# EERM 8th ed. vs. Power Reference Manual



## Peele1 (Feb 7, 2011)

I bought the EERM 8th edition before the Power Reference Manual came out. I'm planning to take the Power exam.

Has anyone compared these two and made a list of the differences?


----------



## dianevp (Feb 18, 2011)

I didn't do any extensive analysis on the difference of the two except for comparing the info given by PPI. I ended up purchasing the Power one. So far, it's strictly power related topics; however, my study guide refers to similar sections in the EERM (don't know the year) and it seems that the EERM goes into a bit more detail?? But again, can't say for sure since I'm not sure of the version of the EERM that I'm using. Hope this helps!


----------



## eedave (Feb 22, 2011)

Peele1 said:


> I bought the EERM 8th edition before the Power Reference Manual came out. I'm planning to take the Power exam.
> Has anyone compared these two and made a list of the differences?
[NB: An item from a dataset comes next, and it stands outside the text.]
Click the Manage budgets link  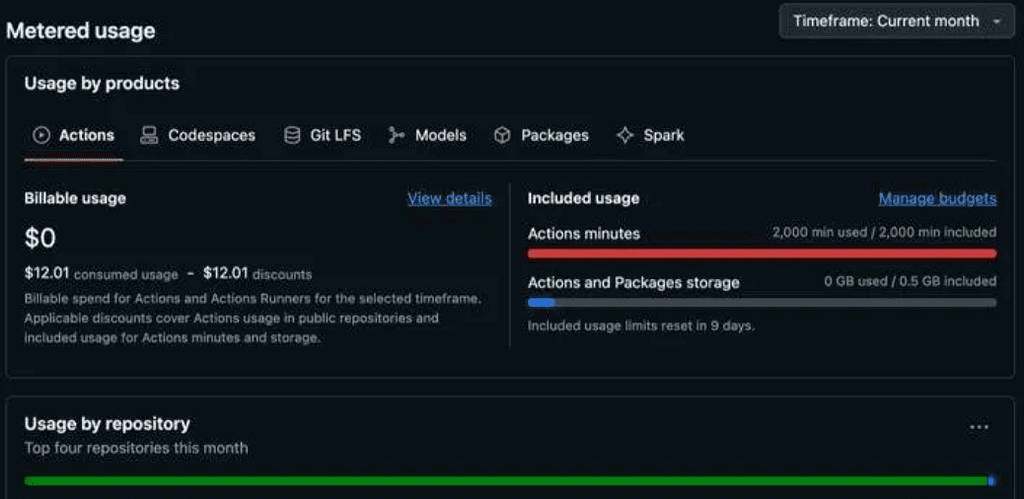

This topic was discussed for the October exam. I purchased EERM 8th prior to the Power book being released and it was sufficient. If you have an older version, I would suggest saving the money.


----------



## dianevp (Feb 25, 2011)

The more and more I work with the Power reference manual the more and more I think I should have gotten the EERM.....just my opinion.

So far I have noticed, the chapters on dc/ac machinery and transmission lines are poor compared to an old version of the EERM I have.


----------